Pregnancy-Induced Changes in Pharmacokinetics
Observational studies have documented that women take a variety of medications during pregnancy. It is well known that pregnancy can induce changes in the plasma concentrations of some drugs. The use of mechanistic-based approaches to drug interactions has significantly increased our ability to predict clinically significant drug interactions and improve clinical care. This same method can also be used to improve our understanding regarding the effect of pregnancy on pharmacokinetics of drugs.

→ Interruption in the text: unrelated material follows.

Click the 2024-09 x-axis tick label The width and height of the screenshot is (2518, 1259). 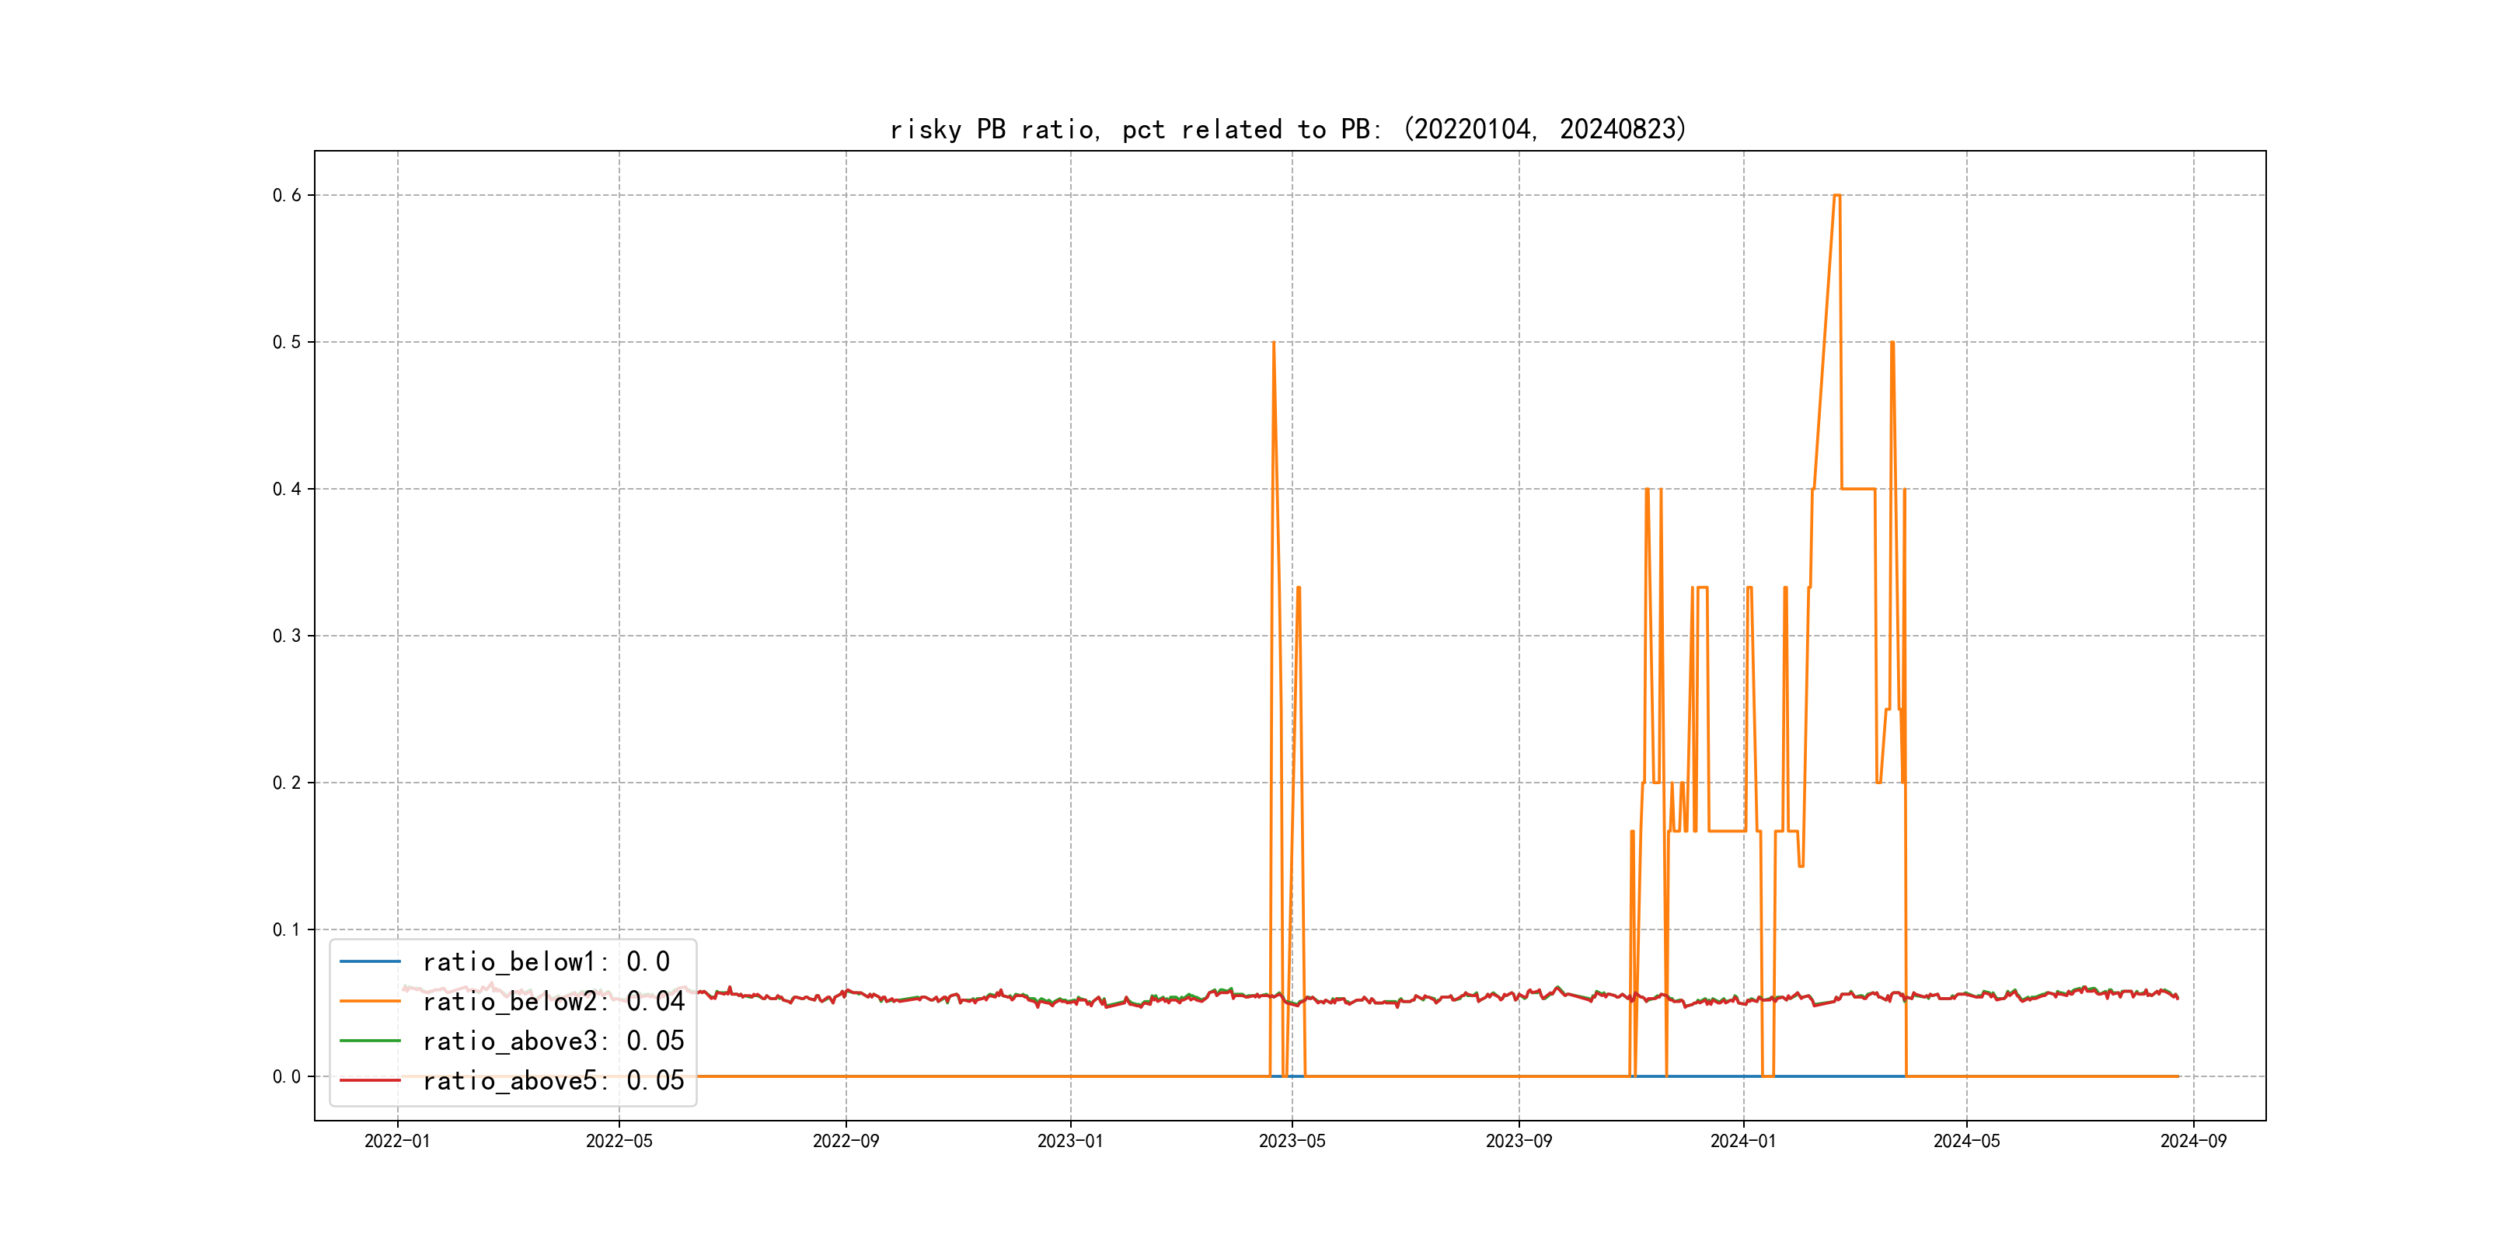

Limited studies suggest bioavailability of drugs is not altered during pregnancy. Increased plasma volume and protein binding changes can alter the apparent volume of distribution (Vd) of drugs. Through changes in Vd and clearance, pregnancy can cause increases or decreases in the terminal elimination half-life of drugs. Depending on whether a drug is excreted unchanged by the kidneys or which metabolic isoenzyme is involved in the metabolism of a drug can determine whether or not a change in dosage is needed during pregnancy. The renal excretion of unchanged drugs is increased during pregnancy. The metabolism of drugs catalysed by select cytochrome P450 (CYP) isoenzymes (i.e. CYP3A4, CYP2D6 and CYP2C9) and uridine diphosphate glucuronosyltransferase (UGT) isoenzymes (i.e. UGT1A4 and UGT2B7) are increased during pregnancy. Dosages of drugs predominantly metabolised by these isoenzymes or excreted by the kidneys unchanged may need to be increased during pregnancy in order to avoid loss of efficacy. In contrast, CYP1A2 and CYP2C19 activity is decreased during pregnancy, suggesting that dosage reductions may be needed to minimise potential toxicity of their substrates.
There are limitations to the available data. This analysis is based primarily on observational studies, many including small numbers of women. For some isoenzymes, the effect of pregnancy on only one drug has been evaluated. The full-time course of pharmacokinetic changes during pregnancy is often not studied. The effect of pregnancy on transport proteins is unknown. Drugs eliminated by non-CYP or non-UGT pathways or multiple pathways will need to be evaluated individually. In conclusion, by evaluating the pharmacokinetic data of a variety of drugs during pregnancy and using a mechanistic-based approach, we can start to predict the effect of pregnancy for a large number of clinically used drugs. However, because of the limitations, more clinical, evidence-based studies are needed to fully elucidate the effects of pregnancy on the pharmacokinetics of drugs.